1923, BC: “Chinook Short Grammar” (Kamloops Wawa #508)
This note is just to follow up on my previous piece, “1923: A re-discovered Kamloops Chinuk Wawa publication“.
Spoiler alert!
Thanks to Fuchsia Voremberg of the UK “Antiques Roadshow”, and to Amherst College Archive’s Rebecca Henning, I got a scanned copy of Kamloops Wawa #508 (May 1923).
That was the first known issue of KW since 1917.
Just as I speculated in my previous post based on the 2 pages of it that had been published in Printing History in 2019, #508 in its entirety is a practice attempt by JMR Le Jeune at what became his truly impressive and valuable document, the 1924 “Chinook Rudiments“.
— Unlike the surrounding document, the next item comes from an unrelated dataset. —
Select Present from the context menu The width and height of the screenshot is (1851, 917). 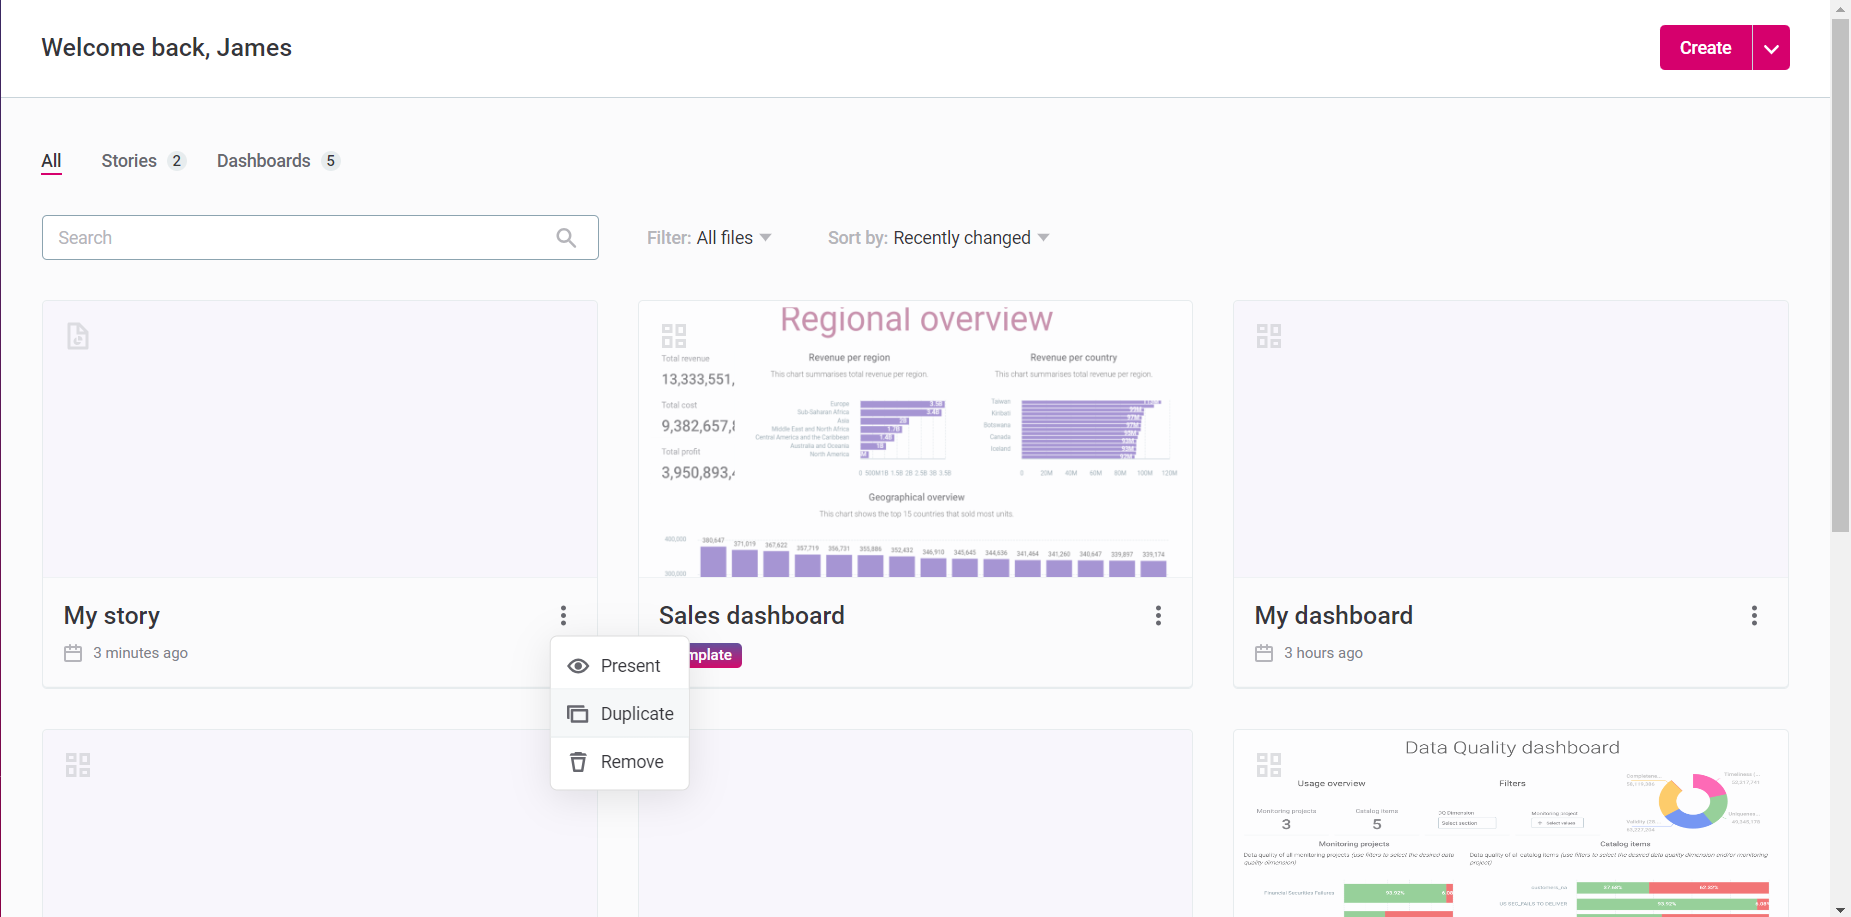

It’s not different enough to get me sharing the whole 1923 item here 🙂
But there are plenty of neat features in the 1923 issue, such as a sort of stress-marking and a categorization of the vocabulary, that lead neatly to the 1924 publication.
Now we know!
And an enterprising student or other researcher can easily make a worthy & publishable study out of closely comparing the two.
Bonus fact:
You can justifiably think of the 1924 “Chinook Rudiments” as the second-latest issue of Kamloops Wawa. It doesn’t carry the title, but it has an issue number, albeit a weird one, #1739.
I don’t have an explanation for that numbering, but I know there’s also a publication “#1758”, which is Le Jeune’s intriguing 1925 booklet of “Studies on Shuswap“. And that one, my friend, can be considered the final issue of Kamloops Wawa.